Requisitos das tarefas:
A: Com base no trecho sobre as Ciências Humanas, explique em uma a três frases por que restringir o programa CsF aos estudantes das áreas tecnológica e biomédica é considerado uma decisão política.
B: Liste todos os agentes que, segundo o trecho sobre as Ciências Humanas, enxergam nas áreas tecnológica e biomédica os subsídios para alavancar o desenvolvimento econômico.

Trecho do documento:
= = =
A dificuldade e os preconceitos que as Ciências Humanas sofrem para
obter o devido reconhecimento de seu estatuto e valor científico é bem
mais o resultado de avaliações políticas e culturais cristalizadas e
compartilhadas em instituições de poder dominantes (Estado e Mercado) do
que o produto de avaliações científicas e epistemológicas sérias. O
valor e as classificações das ciências ganham o seu sentido particular e
hierarquizante em razão das representações sociais que se tem acerca da
potencialidade delas no interior de concepções culturais específicas
sobre progresso, desenvolvimento e bem-estar humano, assim como pelo
papel que elas cumprem numa divisão de trabalho mais ampla sob a
finalidade de atingir os objetivos produtivistas e quantitativos do
crescimento econômico – PIB, renda
per capita, etc..
Restringir o programa CsF aos estudantes oriundos da área tecnológica
e biomédica é uma decisão política, no sentido de que o Governo, o
mercado e as instituições de fomento enxergam nessas áreas os subsídios
técnicos e humanos capazes e necessários de alavancar o desenvolvimento
econômico de uma sociedade a partir da criação de tecnologia e da
formação de quadros hiperqualificados para o mercado e suas
necessidades.
= = =
Informações fornecidas:

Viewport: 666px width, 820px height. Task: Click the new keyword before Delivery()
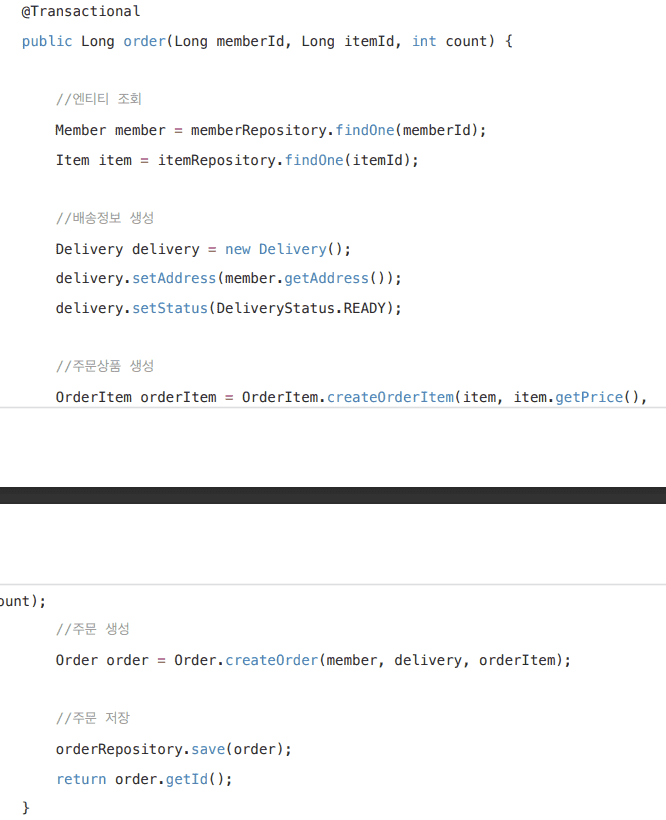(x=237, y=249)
= = =
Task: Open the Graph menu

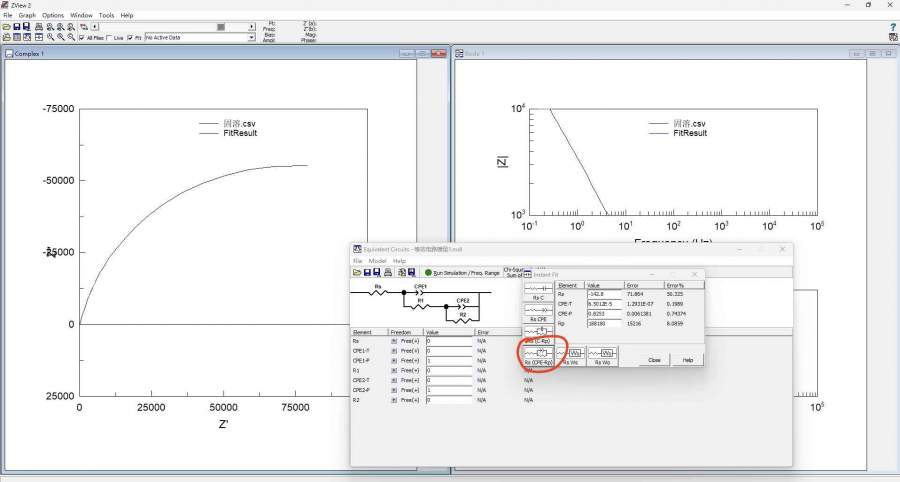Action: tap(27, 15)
= = =
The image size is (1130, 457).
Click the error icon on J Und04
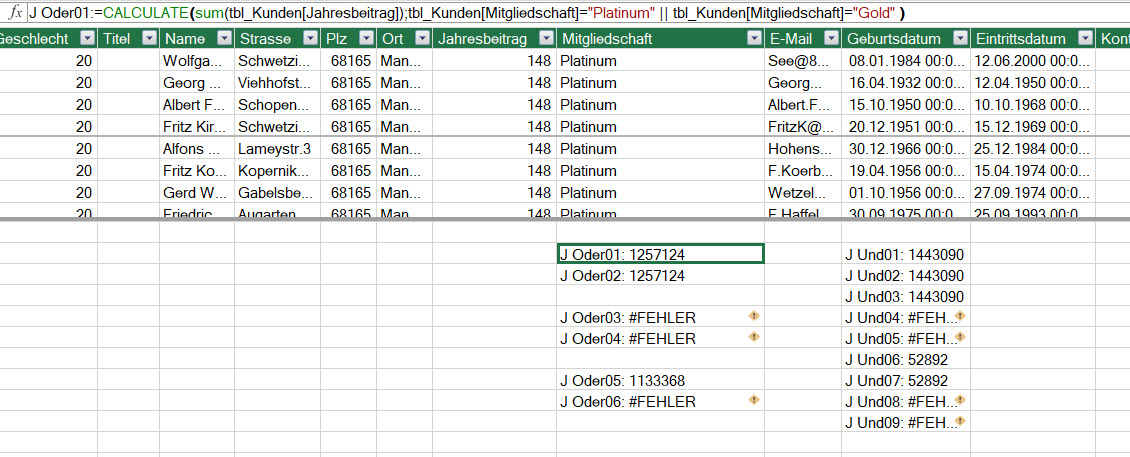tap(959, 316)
= = =
Respostas esperadas:
A: É uma decisão política porque o Governo, o mercado e as instituições de fomento enxergam nessas áreas os subsídios técnicos e humanos capazes e necessários de alavancar o desenvolvimento econômico de uma sociedade. Isso se daria pela criação de tecnologia e pela formação de quadros hiperqualificados para o mercado e suas necessidades.

B:
- o Governo
- o mercado
- as instituições de fomento